KB these days has taken to requesting that all four of us be together in the room while they fall asleep.  One night KB and KG were in bed and I was in between them.  KB kept calling for his dad to come and lie down next to him.  B was taking for ever.  When finally he came, KB laughed and said to me, "Mamma, daddy was as usual reading on the internet.  From now on, I am going to call him Internet Explorer".  KB only uses Mozilla and doesn't know about internet explorer except as the "e" symbol he sees on the screen.  Indeed KB, that is an apt name for your father and am sure most dads!

Another such light moment from KB happened again when he was lazing in the couch getting ready for bed.  He said to me, "Mamma, do you know what one bee said to another when it wanted to be entertained?".  "LET'S StING!".
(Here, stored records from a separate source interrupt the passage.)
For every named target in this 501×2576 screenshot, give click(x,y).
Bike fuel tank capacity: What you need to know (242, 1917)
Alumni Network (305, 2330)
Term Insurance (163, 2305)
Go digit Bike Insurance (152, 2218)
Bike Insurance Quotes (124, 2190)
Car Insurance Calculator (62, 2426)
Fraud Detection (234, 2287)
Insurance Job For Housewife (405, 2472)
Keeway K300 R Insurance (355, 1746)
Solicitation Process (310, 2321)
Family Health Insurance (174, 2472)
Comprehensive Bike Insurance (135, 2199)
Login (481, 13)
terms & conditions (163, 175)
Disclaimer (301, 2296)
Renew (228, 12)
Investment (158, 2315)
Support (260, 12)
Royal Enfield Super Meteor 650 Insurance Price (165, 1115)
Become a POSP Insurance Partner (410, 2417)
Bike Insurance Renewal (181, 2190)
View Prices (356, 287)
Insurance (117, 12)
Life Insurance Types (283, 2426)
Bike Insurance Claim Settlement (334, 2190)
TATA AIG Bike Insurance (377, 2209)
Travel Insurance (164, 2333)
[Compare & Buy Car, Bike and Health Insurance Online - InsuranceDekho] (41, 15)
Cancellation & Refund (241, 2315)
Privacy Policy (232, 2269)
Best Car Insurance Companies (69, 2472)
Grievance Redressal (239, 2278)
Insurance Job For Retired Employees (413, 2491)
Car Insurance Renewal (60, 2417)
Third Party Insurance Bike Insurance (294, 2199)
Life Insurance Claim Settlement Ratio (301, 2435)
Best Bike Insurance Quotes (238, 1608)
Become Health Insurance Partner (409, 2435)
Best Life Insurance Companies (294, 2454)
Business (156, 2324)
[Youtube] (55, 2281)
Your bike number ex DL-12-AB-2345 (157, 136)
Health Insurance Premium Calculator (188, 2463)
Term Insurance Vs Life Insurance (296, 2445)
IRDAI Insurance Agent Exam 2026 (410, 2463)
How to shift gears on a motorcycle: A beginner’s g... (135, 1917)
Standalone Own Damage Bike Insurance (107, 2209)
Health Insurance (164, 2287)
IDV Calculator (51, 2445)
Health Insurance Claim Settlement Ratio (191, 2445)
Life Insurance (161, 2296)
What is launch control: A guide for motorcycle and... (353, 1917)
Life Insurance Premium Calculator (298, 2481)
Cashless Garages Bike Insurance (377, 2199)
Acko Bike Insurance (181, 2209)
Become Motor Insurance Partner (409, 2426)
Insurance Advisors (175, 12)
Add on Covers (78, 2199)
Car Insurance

Thursday, February 09, 2012

For my 200th post...

200'th post finally.  I did not know I was at 200 until I sat down to write a post.  It is really not much considering I started in 2006.  So much has happened and so much has changed since then.  Even in my blog world.  Friendships made, friendships that faded away.  Nevertheless, I hope to continue writing even if not frequently.
I have a couple of posts in drafts.  But for my 200th post, I thought I should post this valentine day poem that KB wrote in his class (based on the five senses).  Wishing all the lovely people I have come to know and their wonderful children that I read about a wonderful Valentine's day. Hallmark's day, yes.  But still, a chance to send happy thoughts along!  Here's the poem.


Love tastes like warm cooked green peas

Love smells like fresh homemade orange juice

Love feels like a new Harry Potter book

Love looks like a waterfall after a hike

Love sounds like when my parents say “good job” after I write a story!